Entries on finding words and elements
--------------------------------
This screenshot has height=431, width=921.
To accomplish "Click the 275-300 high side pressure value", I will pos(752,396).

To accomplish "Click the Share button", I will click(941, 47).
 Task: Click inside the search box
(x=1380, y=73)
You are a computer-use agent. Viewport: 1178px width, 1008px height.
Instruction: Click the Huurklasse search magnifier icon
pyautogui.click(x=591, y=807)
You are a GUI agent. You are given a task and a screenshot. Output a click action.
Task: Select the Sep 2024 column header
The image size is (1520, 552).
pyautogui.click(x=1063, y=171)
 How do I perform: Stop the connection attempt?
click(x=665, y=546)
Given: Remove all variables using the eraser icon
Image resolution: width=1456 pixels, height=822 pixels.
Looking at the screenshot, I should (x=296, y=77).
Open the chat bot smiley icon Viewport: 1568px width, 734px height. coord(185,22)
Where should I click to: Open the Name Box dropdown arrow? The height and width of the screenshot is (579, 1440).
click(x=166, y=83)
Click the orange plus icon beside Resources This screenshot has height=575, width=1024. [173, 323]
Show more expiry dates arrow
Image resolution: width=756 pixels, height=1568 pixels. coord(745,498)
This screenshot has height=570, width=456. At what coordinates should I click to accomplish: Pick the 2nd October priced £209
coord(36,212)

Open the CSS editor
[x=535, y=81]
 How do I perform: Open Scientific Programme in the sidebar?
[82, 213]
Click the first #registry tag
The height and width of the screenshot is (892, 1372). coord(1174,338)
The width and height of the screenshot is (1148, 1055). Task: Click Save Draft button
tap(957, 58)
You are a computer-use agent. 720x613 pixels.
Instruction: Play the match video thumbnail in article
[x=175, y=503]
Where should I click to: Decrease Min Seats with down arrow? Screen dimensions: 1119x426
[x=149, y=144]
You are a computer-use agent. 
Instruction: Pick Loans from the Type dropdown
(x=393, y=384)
--------------------------------
Rewrite all of the records above with "computer-use agent" changed to "screen navigation agent" wherever it occurs, leaving everything else untouched.

### OUTPUT OF THE EXERCISE
This screenshot has height=431, width=921.
To accomplish "Click the 275-300 high side pressure value", I will pos(752,396).

To accomplish "Click the Share button", I will click(941, 47).
 Task: Click inside the search box
(x=1380, y=73)
You are a screen navigation agent. Viewport: 1178px width, 1008px height.
Instruction: Click the Huurklasse search magnifier icon
pyautogui.click(x=591, y=807)
You are a GUI agent. You are given a task and a screenshot. Output a click action.
Task: Select the Sep 2024 column header
The image size is (1520, 552).
pyautogui.click(x=1063, y=171)
 How do I perform: Stop the connection attempt?
click(x=665, y=546)
Given: Remove all variables using the eraser icon
Image resolution: width=1456 pixels, height=822 pixels.
Looking at the screenshot, I should (x=296, y=77).
Open the chat bot smiley icon Viewport: 1568px width, 734px height. coord(185,22)
Where should I click to: Open the Name Box dropdown arrow? The height and width of the screenshot is (579, 1440).
click(x=166, y=83)
Click the orange plus icon beside Resources This screenshot has height=575, width=1024. [173, 323]
Show more expiry dates arrow
Image resolution: width=756 pixels, height=1568 pixels. coord(745,498)
This screenshot has height=570, width=456. At what coordinates should I click to accomplish: Pick the 2nd October priced £209
coord(36,212)

Open the CSS editor
[x=535, y=81]
 How do I perform: Open Scientific Programme in the sidebar?
[82, 213]
Click the first #registry tag
The height and width of the screenshot is (892, 1372). coord(1174,338)
The width and height of the screenshot is (1148, 1055). Task: Click Save Draft button
tap(957, 58)
You are a screen navigation agent. 720x613 pixels.
Instruction: Play the match video thumbnail in article
[x=175, y=503]
Where should I click to: Decrease Min Seats with down arrow? Screen dimensions: 1119x426
[x=149, y=144]
You are a screen navigation agent. 
Instruction: Pick Loans from the Type dropdown
(x=393, y=384)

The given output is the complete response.